* _AUFGABENSTELLUNG_: Schreiben Sie aus dem Text über Donna Haraways situiertes Wissen den Abschnitt wortgetreu ab, der mit den Worten „Um eine feministische“ beginnt und mit den Worten „dato weitgehend verdrängt.“ endet.

* _TEXTAUSZUG_:

____________

Wie entsteht Wissen? Wer ,,schafft“ Wissen und wer entscheidet, was Wissen ist? Welchen Einfluss haben die Faktoren Geschlecht und Sozialisation in einem bestimmten Milieu auf die Sicht des Forschenden? Können objektive Erkenntnisse überhaupt entstehen, wenn die Herkunft einer Person ihre Theorie und Forschung beeinflusst?
Donna Haraway ist eine feministische Wissenschaftlerin, die sich mit diesen Fragen, der Rolle von Positionalität in der Objektivitätsdebatte, befasste und den Diskurs damit maßgeblich beeinflusste. Mit ihrem Konzept des ,,situierten Wissens“ fordert sie anstelle vorgeblich objektiver Standpunkte eine Wissenschaft, die sich gegen Neutralität und Universalität von Wissen ausspricht und zugibt, von historischen und kulturellen Einflüssen geprägt zu sein. Sie schlägt einen Gegenentwurf zum Idealbild des Forschenden vor, der losgelöst von seiner gesellschaftlichen Position Wissen produziert, das aufgrund scheinbarer Distanz zum untersuchten Objekt neutralere Erkenntnisse verspricht. Denn dies sei, so Haraway, realitätsfern und somit nicht möglich.
Um eine feministische Definition von ,,Objektivität“ zu erlangen, möchte Haraway den vorherrschenden Konsens in der Debatte um Objektivität aufzeigen und kritisiert diesen scharf. In diesem Kontext fällt die starke Rhetorik der Autorin auf, die ein dichotomes Verständnis von WisschenschaftlerInnen hat: auf der einen Seite sieht sie das imaginierte ,,sie“, gemeint sind männliche Wissenschaftler und Philosophen, die durch Geldmittel und Einfluss den wissenschaftlichen Diskurs dominieren. Dem gegenüber spricht Haraway von ,,wir“ als die ,,Anderen“, denen zugesprochen wird eine begrenzte Perspektive und eine Verzerrung in ihrer Sicht zu haben und aus diesem Grund nicht körperlos sein und objektive Erkenntnisse erreichen zu können. Die von der Autorin als ,,wir“ bezeichneten sind aus dem wissenschaftlichen Diskurs bis dato weitgehend verdrängt.

____________

* _Dateneinträge_:
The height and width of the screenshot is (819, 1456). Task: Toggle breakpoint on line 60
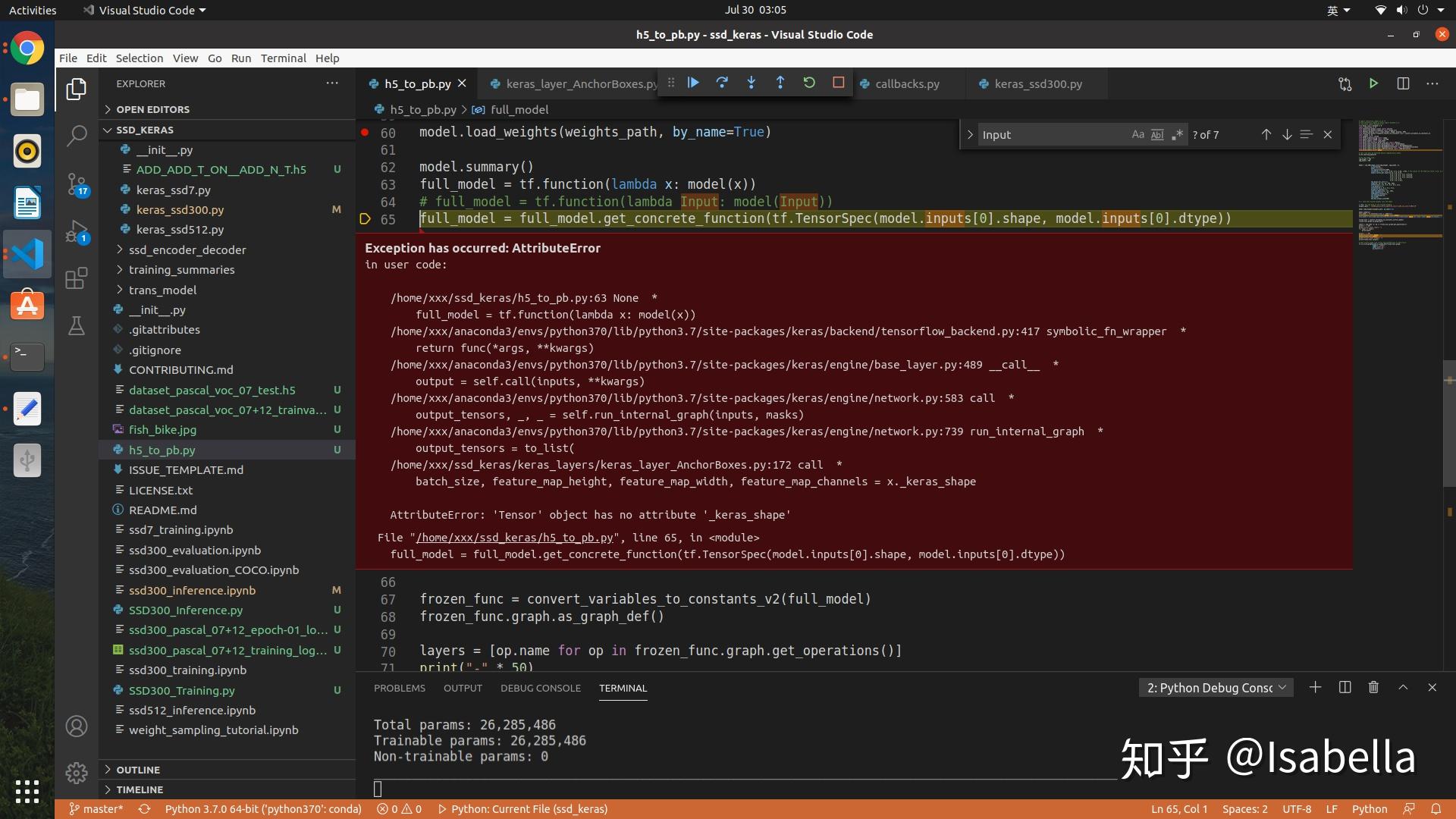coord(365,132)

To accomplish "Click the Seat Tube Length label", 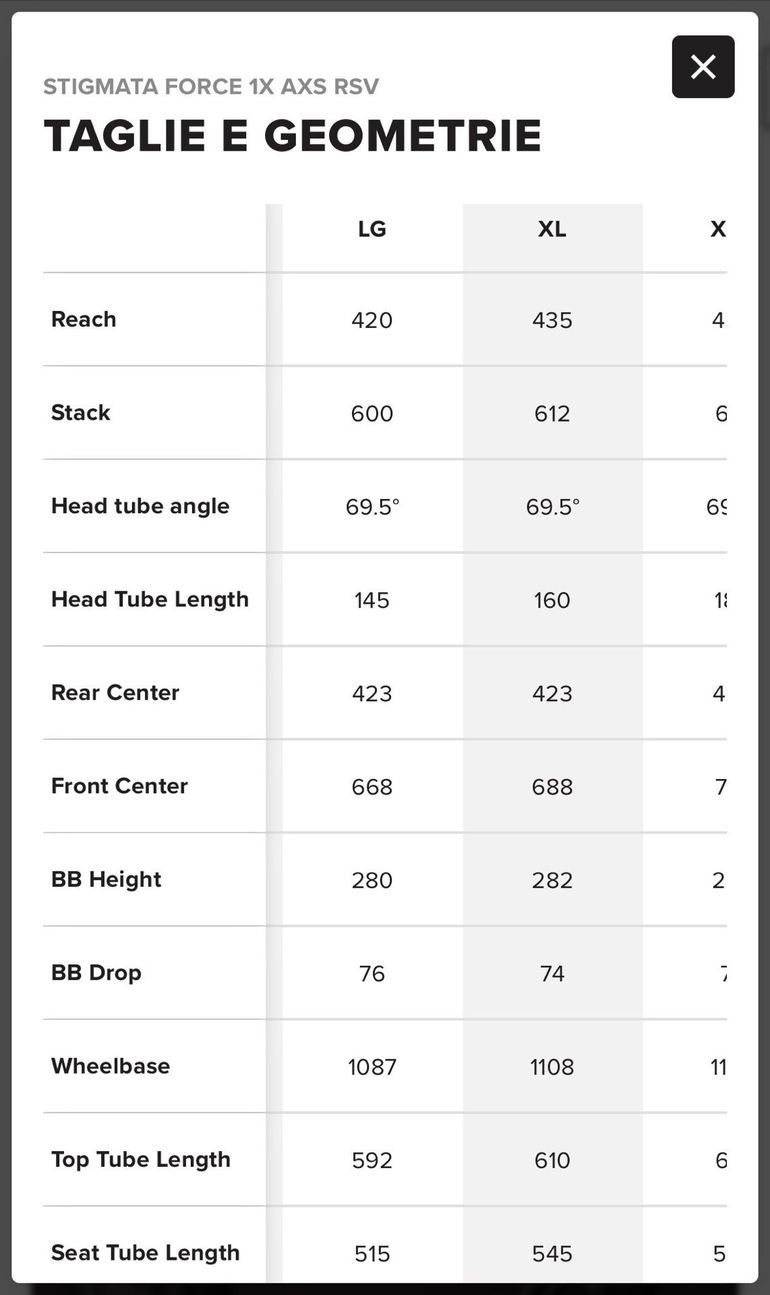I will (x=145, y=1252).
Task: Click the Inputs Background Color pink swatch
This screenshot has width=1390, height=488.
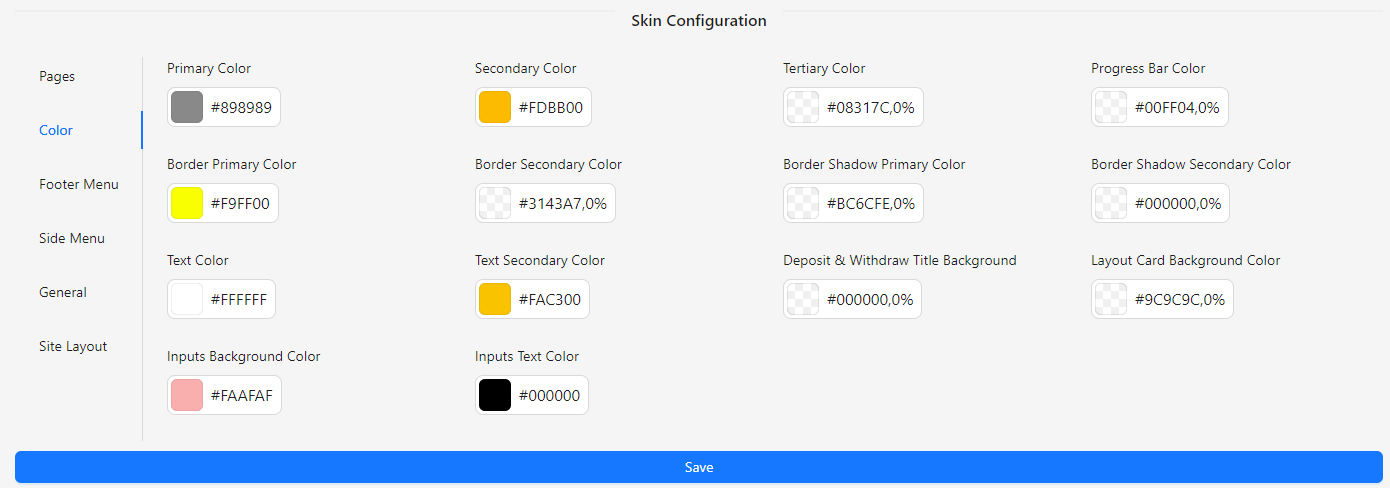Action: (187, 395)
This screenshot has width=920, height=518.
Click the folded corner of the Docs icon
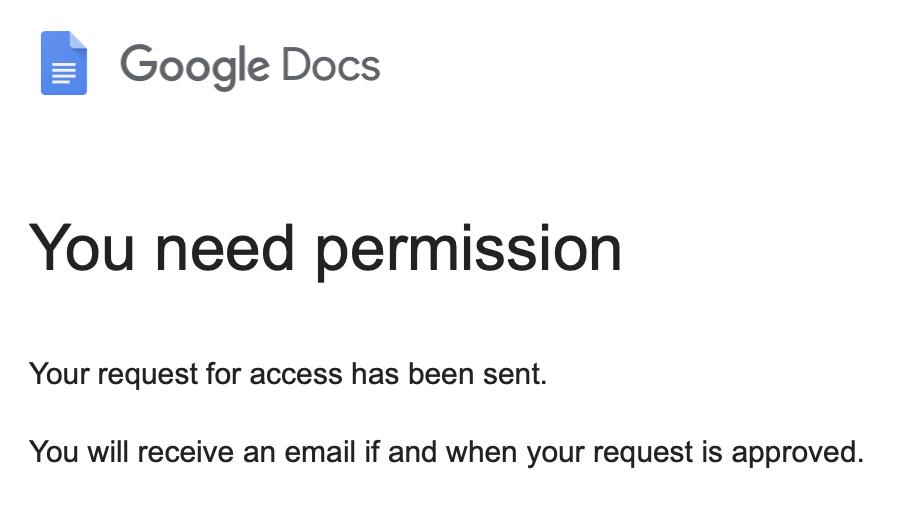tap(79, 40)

____________

* _ANTWORT_:
Um eine feministische Definition von ,,Objektivität“ zu erlangen, möchte Haraway den vorherrschenden Konsens in der Debatte um Objektivität aufzeigen und kritisiert diesen scharf. In diesem Kontext fällt die starke Rhetorik der Autorin auf, die ein dichotomes Verständnis von WisschenschaftlerInnen hat: auf der einen Seite sieht sie das imaginierte ,,sie“, gemeint sind männliche Wissenschaftler und Philosophen, die durch Geldmittel und Einfluss den wissenschaftlichen Diskurs dominieren. Dem gegenüber spricht Haraway von ,,wir“ als die ,,Anderen“, denen zugesprochen wird eine begrenzte Perspektive und eine Verzerrung in ihrer Sicht zu haben und aus diesem Grund nicht körperlos sein und objektive Erkenntnisse erreichen zu können. Die von der Autorin als ,,wir“ bezeichneten sind aus dem wissenschaftlichen Diskurs bis dato weitgehend verdrängt.